REQUIRED ACTION
Which lines of the entries below include "width"? List them all.

RECORDS SHOWN
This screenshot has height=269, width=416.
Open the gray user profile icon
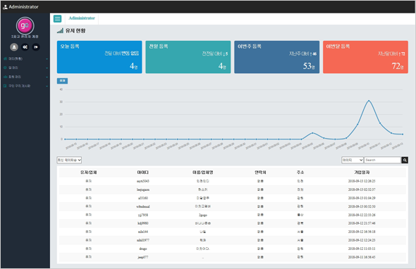[x=14, y=47]
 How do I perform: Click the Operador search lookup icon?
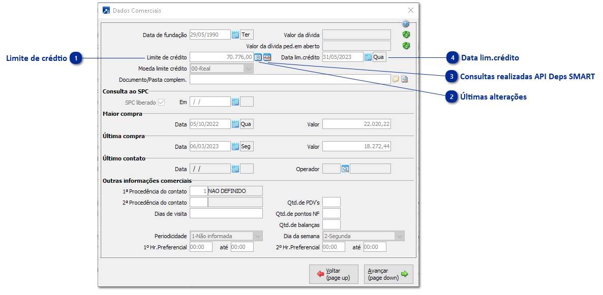[x=345, y=169]
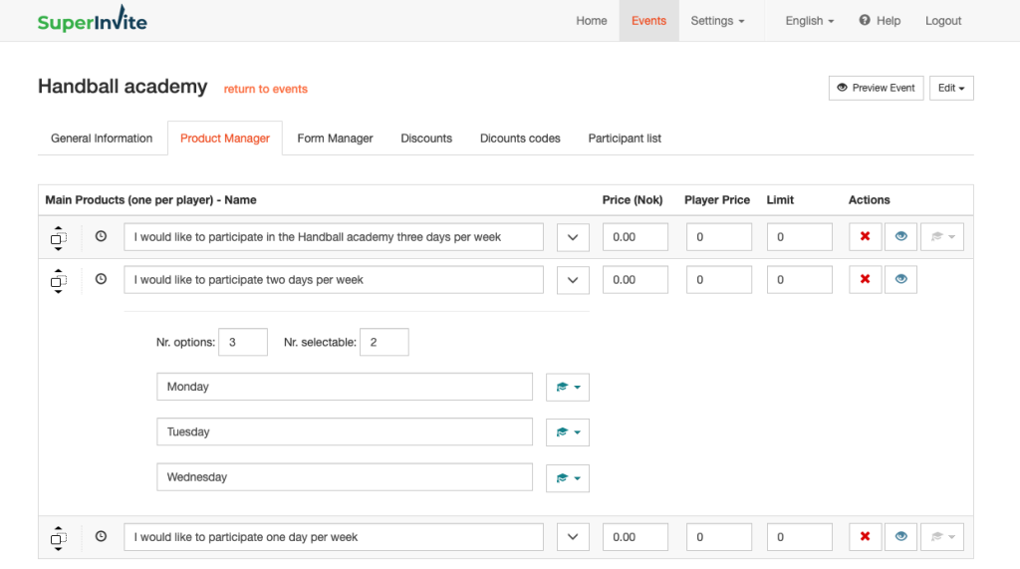Screen dimensions: 1020x569
Task: Delete the one day per week product
Action: [865, 537]
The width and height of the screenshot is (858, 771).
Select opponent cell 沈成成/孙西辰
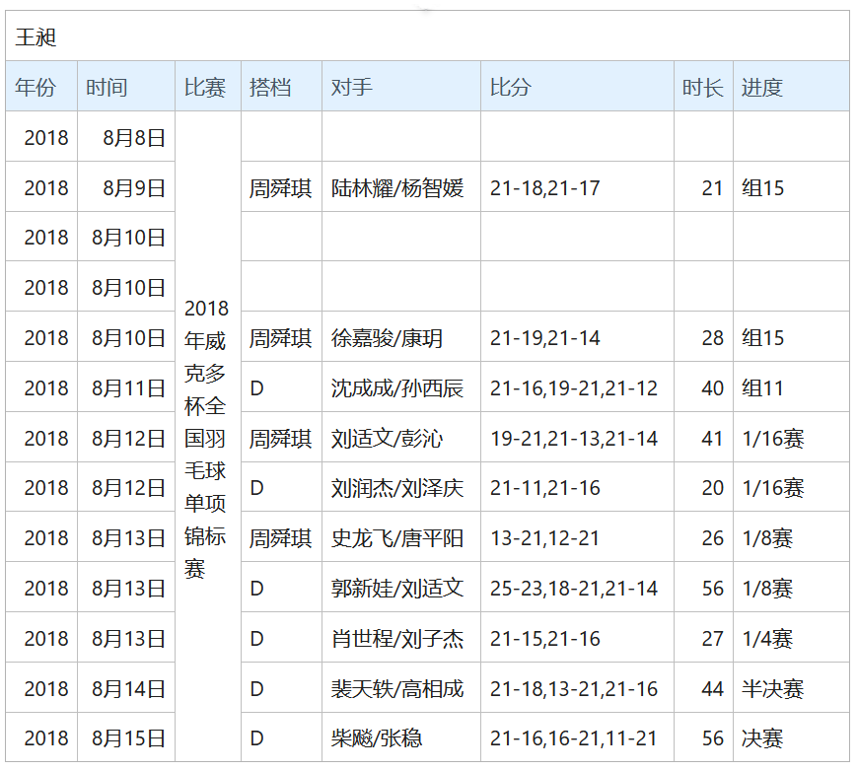[x=397, y=388]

ANSWER SPACE
This screenshot has height=269, width=416.
The width and height of the screenshot is (858, 771).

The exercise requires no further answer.